ドイツ帝国の中心となるプロイセンでは、納税額や財産による制限こそなかったものの(公的扶助を受けていない等の条件はあった)、3等級に分けられた間接選挙の、つまり貴族や大ブルジョワが人口に比して過大に代表される下院が設けられた。そこには保守派、自由派、急進的な民主派の中の穏健な勢力、カトリック派(プロテスタント国のプロイセンでは少数派)などが存在した。民主派は全体としては中小のブルジョワから労働者までをメンバー、支持基盤とし、君主の権限を弱めるような立憲君主制から社会主義まで、様々な考えがあった。

保守派だけでなく自由派も首相を出すことがあり、下院では最大勢力であった保守派は衰退し、自由派が過半数に迫る勢力となった(分裂後は合わせれば過半数だが、互いの差異は小さくはなく、合わせて見る意味はあまりない)。自由派の中の左派は進歩党を結成し、同党は第1党となった。同党に協力する中央左派(穏健な民主派でやはり議席を増やしていた)を合わせれば、下院において圧倒的な勢力となっていった。しかし首相のビスマルクは、議会が予算を否決しても構わず軍拡を進めるなど、十分に違憲とし得るような強硬姿勢を採った。その後、戦勝による領土拡大(ドイツ系が多く住む地域等をデンマークに割譲させた)。統一への動きが順調に進んだ。これは同一民族等の独立・統一を志向する、国民国家を目指す自由主義者(当初の自由主義の主な潮流)の望む事でもあった。

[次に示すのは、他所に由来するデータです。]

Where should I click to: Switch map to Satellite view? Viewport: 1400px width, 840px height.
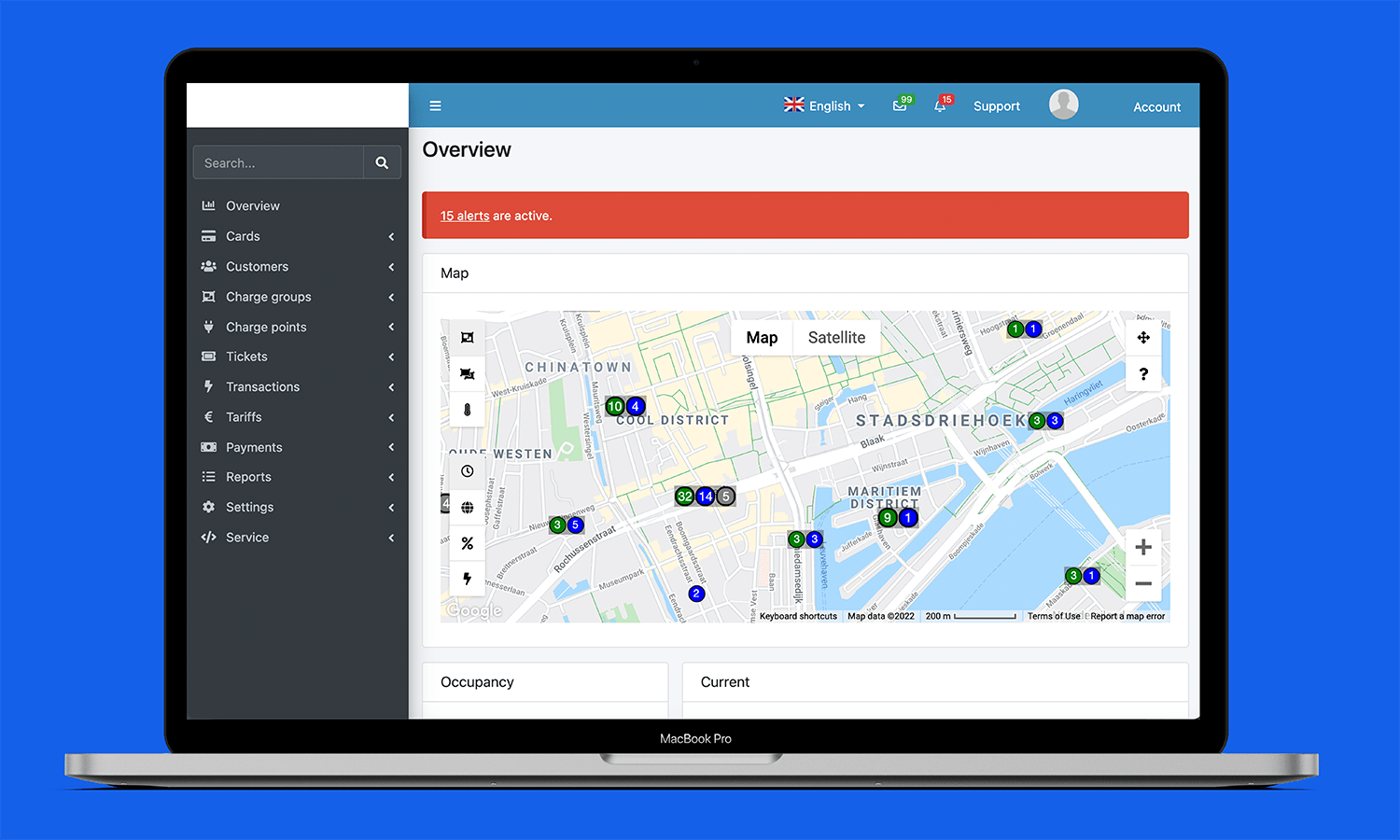pos(836,338)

このため、そのような考えを含んでいた自由主義左派も、動揺する事となった。

ビスマルクは、ドイツ系の主導権を巡るライバルであったオーストリアとの戦争に勝ち、同国を排除する形で北ドイツ連邦を、次にフランスとの戦争に勝利して(これによってフランスはナポレオン3世による第2帝政から第3共和政へ)、1871年にドイツ帝国を成立させた。

ビスマルクは予算が議会で承認されない中で行った事について事後承認を求めた。これについて進歩党等が分裂し、ビスマルク支持派が他の自由主義者と国民自由党を結成した。議会ではすでに保守派が復調し、進歩党等が議席を大きく減らしていた。

男子普通選挙であった北ドイツ連邦の下院の選挙結果は、保守派、国民自由党が他の勢力を引き離していたが、どちらも過半数にははるかに及ばない状態であった。